BEGIN
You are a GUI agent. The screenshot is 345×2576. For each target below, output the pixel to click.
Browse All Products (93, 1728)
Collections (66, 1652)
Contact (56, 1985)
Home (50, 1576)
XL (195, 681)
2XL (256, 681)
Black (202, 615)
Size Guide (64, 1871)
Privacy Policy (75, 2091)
END
*TASK GOAL*. The expected result is every record above, duplicated exactly.

*SOLUTION TO THIS EXERCISE*.
You are a GUI agent. The screenshot is 345×2576. For each target below, output the pixel to click.
Browse All Products (93, 1728)
Collections (66, 1652)
Contact (56, 1985)
Home (50, 1576)
XL (195, 681)
2XL (256, 681)
Black (202, 615)
Size Guide (64, 1871)
Privacy Policy (75, 2091)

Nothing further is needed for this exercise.